Sometimes, nostalgia catches me by surprise. As Brent and I walked along St. Charles and picnicked in a park near the universities, I couldn't help feeling the long ago ache of wanting so much to be smart, to be educated, to do something important.  In my teens I wanted to attend either South Alabama (and then train in marine biology at Dauphin Island....a whole plan that B finds incredible since I am fearful of many animals and desperately sea sick on most any boat! Good points, I realize, but I still love the bay, tidal pools and marshes!!!), Tulane, or UAB. With no fairy god mother waiting in the wings, I soon adjusted my perspective and called on the pragmatist within.  Those universities and their tuition were not within my grasp.  However, a full books and tuition scholarship to the local junior college was.  I set my aim on that and was awarded it upon high school graduation.  I am not sad about how things turned out.  I attained my BS from the University of TN.  Years later, I was admitted to Emory, Vanderbilt, and UAB, where I ended up getting my MSN because they had the schedule that best met my needs.  With all that said, it was still a tangible pain, just last week, to walk in that place, and feel the ache and desire of that girl...who wanted to do so much.

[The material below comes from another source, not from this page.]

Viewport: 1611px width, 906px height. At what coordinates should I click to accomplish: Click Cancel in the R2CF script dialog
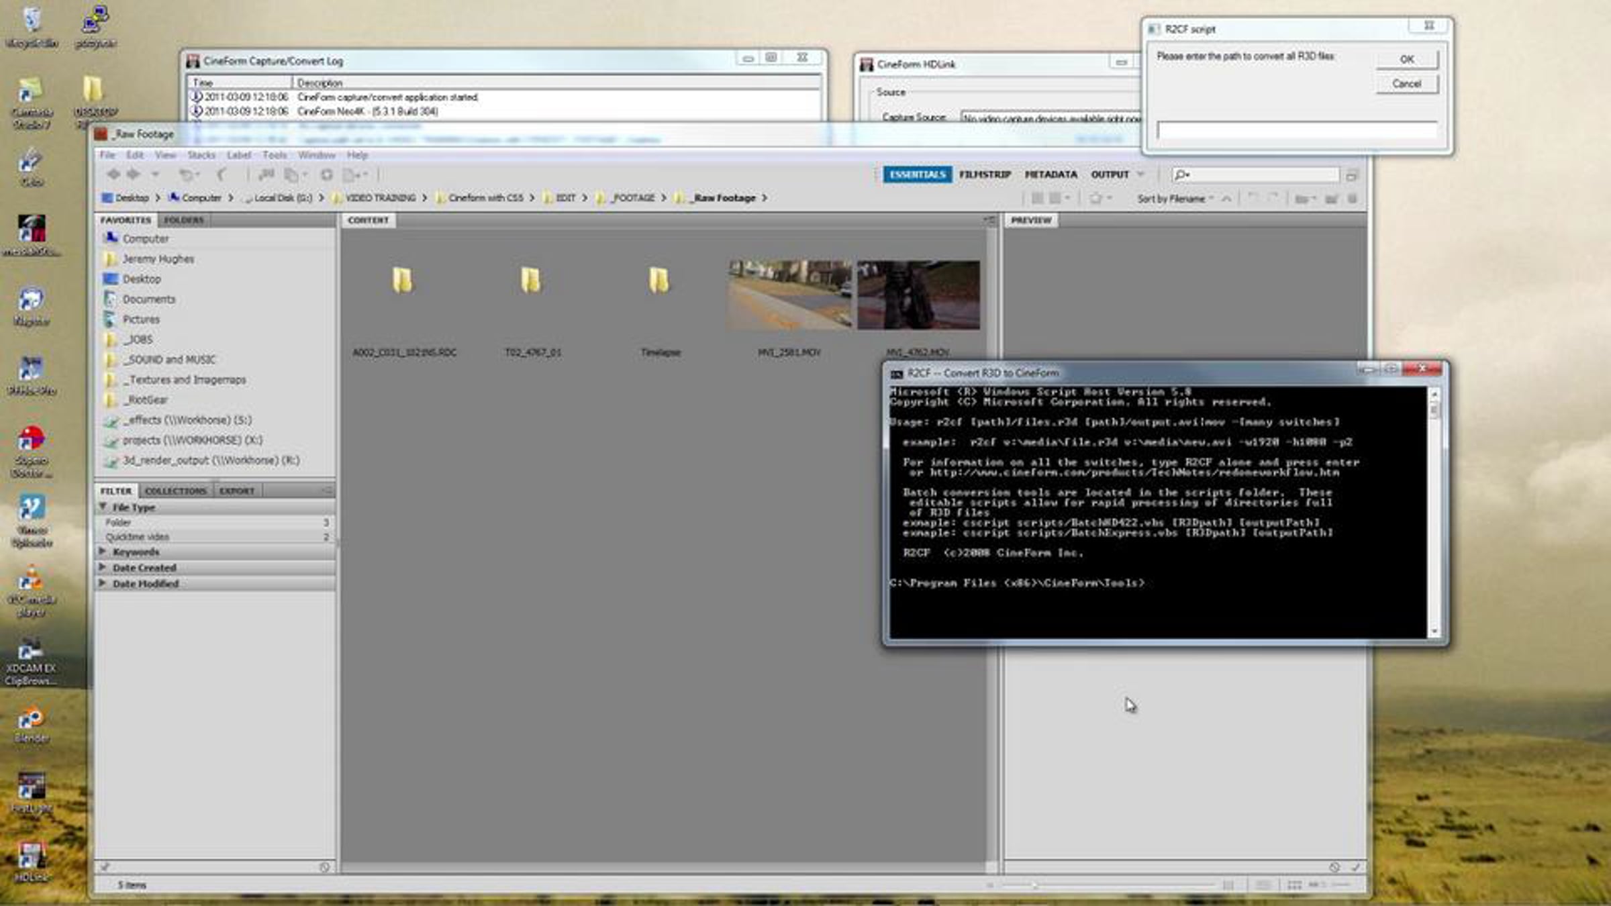point(1406,84)

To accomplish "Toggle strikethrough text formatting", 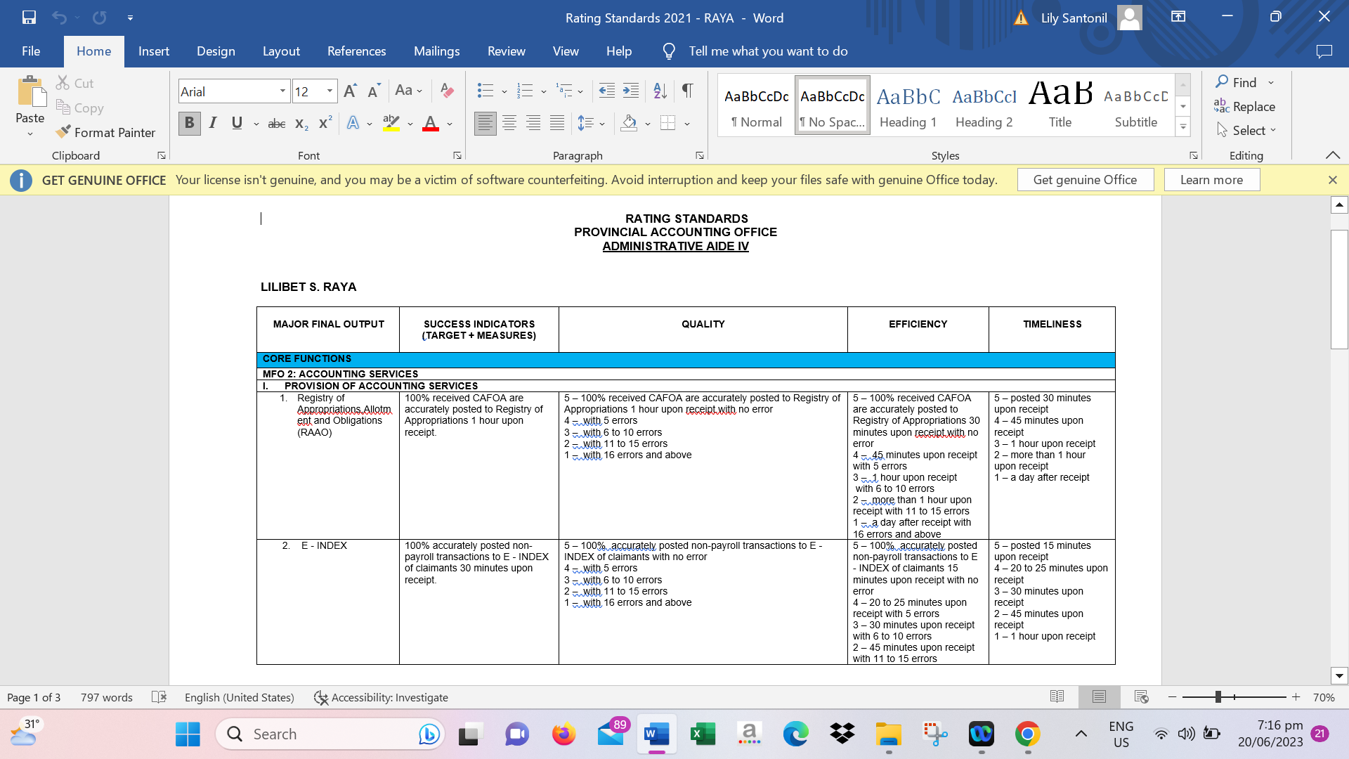I will [x=276, y=124].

And then, there are the streets.  I love the street names in New Orleans.  I would move there, just to be able to use them in everyday conversation.  Annunciation. Tchoupitoulas. Felicity. Carondelet. Derbigny. Constance. Liberty. Magazine. Chartres. Harmony. Pleasant. Terpsichore. Toulouse. Poydras. Constantinople. Bienville.


Today, there are still far too many roof tops with blue tarps.  Too many tall buildings, many seem to have been hotels, with broken windows and overgrown parking lots, abandoned. Too many homeless.  Canal Street and St. Charles, main avenues for the genteel, are rutted and difficult to drive on because of the inundation of water and heavy emergency vehicles in the wake of Katrina. The lower part of Canal and all the roads in the quarter are currently under massive construction.  Skinned and waiting for resurfacing. Sidewalks broken with street lamps down...awaiting and in process of repair.  All good of course, but really?  Only now?  This many years after Katrina who wrought her devastation in 2005!  The wheels of government assistance move slowly. Treme and the 9th Ward continue to struggle.  Which they always did, only now, more so.  Many buildings, homes, are boarded up.  Abandoned.

As Americans, we are always at our best when our various immigrant ancestors put down roots, meld with the conditions and produce and people at hand.  They bring their culture and blend it with those of others.  No dish served daily in New Orleans is replicated in Spain or France, Canada or Africa. Yet, without all of those folks, the gumbo, etouffe, macque choux, red beans and rice, andouille and boudin, po boys, remoulade, jambalaya, cajun coffee and beignets would not exist.  And the world would be much sadder for it. - c


1 comment:

  1. You do have quite a history with New Orleans! I probably wouldn't recognize much of it anymore!